Veri seti alıntıları:
┄┄┄┄┄┄┄┄┄┄┄┄┄┄┄┄┄┄┄┄

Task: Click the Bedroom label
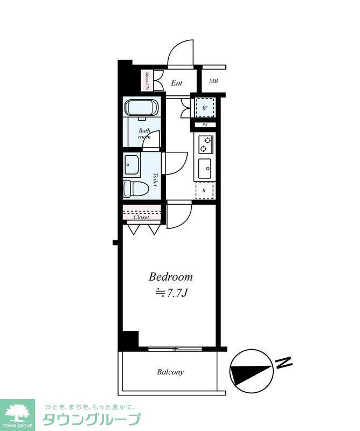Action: (170, 277)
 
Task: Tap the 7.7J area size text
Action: (171, 293)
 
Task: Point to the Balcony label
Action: (170, 372)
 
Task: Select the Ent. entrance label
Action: (177, 83)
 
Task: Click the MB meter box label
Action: (213, 81)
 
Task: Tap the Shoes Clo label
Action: (147, 81)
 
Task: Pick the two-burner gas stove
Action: (205, 144)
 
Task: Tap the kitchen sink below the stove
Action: (204, 168)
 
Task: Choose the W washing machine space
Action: (204, 108)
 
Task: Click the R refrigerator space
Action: (204, 190)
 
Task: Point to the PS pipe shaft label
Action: (205, 125)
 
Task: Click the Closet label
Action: (141, 217)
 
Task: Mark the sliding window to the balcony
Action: (175, 349)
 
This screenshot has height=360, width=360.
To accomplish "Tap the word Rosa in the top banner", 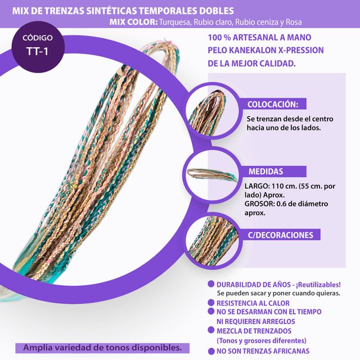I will point(292,22).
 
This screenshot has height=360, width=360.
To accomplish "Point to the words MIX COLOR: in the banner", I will point(133,22).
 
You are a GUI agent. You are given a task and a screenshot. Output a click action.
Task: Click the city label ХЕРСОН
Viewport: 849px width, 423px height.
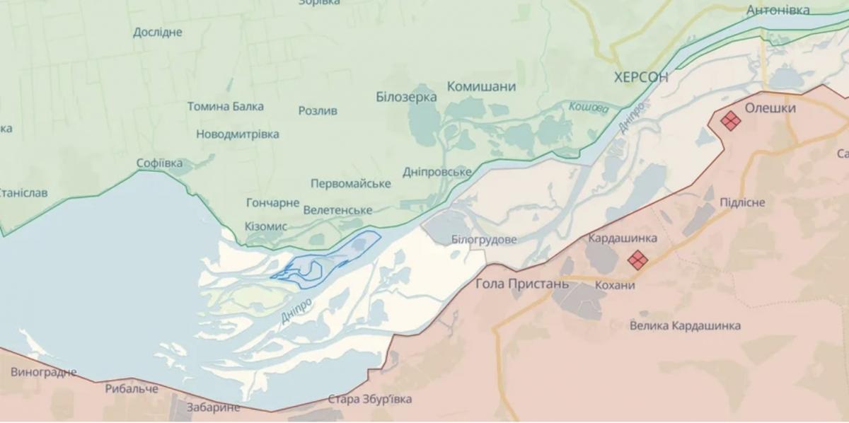(x=640, y=77)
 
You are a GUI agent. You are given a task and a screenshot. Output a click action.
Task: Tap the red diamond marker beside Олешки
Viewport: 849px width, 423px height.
(x=730, y=122)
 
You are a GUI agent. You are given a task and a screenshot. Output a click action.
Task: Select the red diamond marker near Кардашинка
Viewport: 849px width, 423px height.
(x=637, y=260)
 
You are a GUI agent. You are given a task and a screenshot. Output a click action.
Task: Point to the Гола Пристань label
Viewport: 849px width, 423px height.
(x=522, y=284)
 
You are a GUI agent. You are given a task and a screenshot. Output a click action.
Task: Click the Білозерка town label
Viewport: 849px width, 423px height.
(x=406, y=97)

┄┄┄┄┄┄┄┄┄┄┄┄┄┄┄┄┄┄┄┄

Yazılı alıştırma: Yukarıdaki malzemede "Task: Point to the Balcony label" ifadesini içeren satırdan "Action: (205, 125)" ifadesini içeren satıra kadar olan bölümü, iki uçtaki satırlar da dahil ve boş satırlar atlanarak, bir Markdown tablosu biçiminde düzenleyiniz. Tablonun "Sıra" sütununda satırın numarası, "İçerik" sütununda ise satırın kendisi yer alsın.

Görevin sonucu:
| Sıra | İçerik |
|---|---|
| 1 | Task: Point to the Balcony label |
| 2 | Action: (170, 372) |
| 3 | Task: Select the Ent. entrance label |
| 4 | Action: (177, 83) |
| 5 | Task: Click the MB meter box label |
| 6 | Action: (213, 81) |
| 7 | Task: Tap the Shoes Clo label |
| 8 | Action: (147, 81) |
| 9 | Task: Pick the two-burner gas stove |
| 10 | Action: (205, 144) |
| 11 | Task: Tap the kitchen sink below the stove |
| 12 | Action: (204, 168) |
| 13 | Task: Choose the W washing machine space |
| 14 | Action: (204, 108) |
| 15 | Task: Click the R refrigerator space |
| 16 | Action: (204, 190) |
| 17 | Task: Point to the PS pipe shaft label |
| 18 | Action: (205, 125) |